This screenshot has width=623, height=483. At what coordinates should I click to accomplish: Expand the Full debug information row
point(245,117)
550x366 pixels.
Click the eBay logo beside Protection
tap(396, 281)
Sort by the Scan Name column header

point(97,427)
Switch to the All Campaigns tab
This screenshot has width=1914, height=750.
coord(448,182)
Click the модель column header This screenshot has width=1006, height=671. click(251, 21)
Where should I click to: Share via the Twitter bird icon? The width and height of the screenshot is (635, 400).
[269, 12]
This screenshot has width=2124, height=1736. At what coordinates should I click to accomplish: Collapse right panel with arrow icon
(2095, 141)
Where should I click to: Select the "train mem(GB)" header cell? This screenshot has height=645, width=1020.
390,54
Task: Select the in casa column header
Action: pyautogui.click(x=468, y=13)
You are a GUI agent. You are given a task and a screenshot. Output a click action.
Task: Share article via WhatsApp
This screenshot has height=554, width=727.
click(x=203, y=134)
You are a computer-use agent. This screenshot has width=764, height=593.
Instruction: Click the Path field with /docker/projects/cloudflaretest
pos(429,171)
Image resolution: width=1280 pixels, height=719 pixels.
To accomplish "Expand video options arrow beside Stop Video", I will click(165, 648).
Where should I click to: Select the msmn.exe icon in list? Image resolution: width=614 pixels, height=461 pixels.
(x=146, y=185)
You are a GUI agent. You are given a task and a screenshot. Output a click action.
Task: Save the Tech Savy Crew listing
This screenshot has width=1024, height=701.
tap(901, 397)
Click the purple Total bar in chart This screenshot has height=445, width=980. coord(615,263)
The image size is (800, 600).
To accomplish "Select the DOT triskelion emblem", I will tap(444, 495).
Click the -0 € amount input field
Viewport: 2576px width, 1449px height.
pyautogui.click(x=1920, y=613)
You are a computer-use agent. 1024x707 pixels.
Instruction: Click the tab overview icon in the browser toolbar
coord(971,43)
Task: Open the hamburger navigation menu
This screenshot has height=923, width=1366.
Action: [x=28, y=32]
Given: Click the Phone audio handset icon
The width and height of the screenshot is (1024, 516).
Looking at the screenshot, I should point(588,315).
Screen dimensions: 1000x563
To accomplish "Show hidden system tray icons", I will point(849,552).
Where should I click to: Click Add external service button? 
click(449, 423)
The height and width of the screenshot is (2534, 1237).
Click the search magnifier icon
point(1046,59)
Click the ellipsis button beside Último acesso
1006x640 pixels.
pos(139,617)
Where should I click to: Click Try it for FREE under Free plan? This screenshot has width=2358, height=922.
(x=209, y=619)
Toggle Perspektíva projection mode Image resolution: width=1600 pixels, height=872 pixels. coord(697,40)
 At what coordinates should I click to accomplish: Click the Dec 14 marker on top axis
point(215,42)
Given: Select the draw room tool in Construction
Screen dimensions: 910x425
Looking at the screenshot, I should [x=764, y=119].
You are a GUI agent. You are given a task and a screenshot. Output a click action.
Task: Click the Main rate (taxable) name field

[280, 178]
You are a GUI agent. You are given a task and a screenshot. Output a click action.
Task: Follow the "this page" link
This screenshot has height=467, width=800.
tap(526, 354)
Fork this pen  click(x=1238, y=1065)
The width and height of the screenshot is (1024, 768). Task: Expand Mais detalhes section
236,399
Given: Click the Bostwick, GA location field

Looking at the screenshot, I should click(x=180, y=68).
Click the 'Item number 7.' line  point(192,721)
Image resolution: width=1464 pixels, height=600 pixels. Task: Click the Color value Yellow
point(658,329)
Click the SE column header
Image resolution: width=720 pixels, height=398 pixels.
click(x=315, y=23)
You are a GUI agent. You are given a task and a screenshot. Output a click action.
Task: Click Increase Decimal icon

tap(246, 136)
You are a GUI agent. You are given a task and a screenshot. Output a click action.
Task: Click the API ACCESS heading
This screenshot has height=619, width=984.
§ §
INSTRUCTIONS FOR THE TASK: Track down all lines above with the string "computer" and copy them.

WRITTEN SOLUTION:
You are a computer-use agent. This screenshot has width=764, height=593.
You are a computer-use agent. 1024x707 pixels.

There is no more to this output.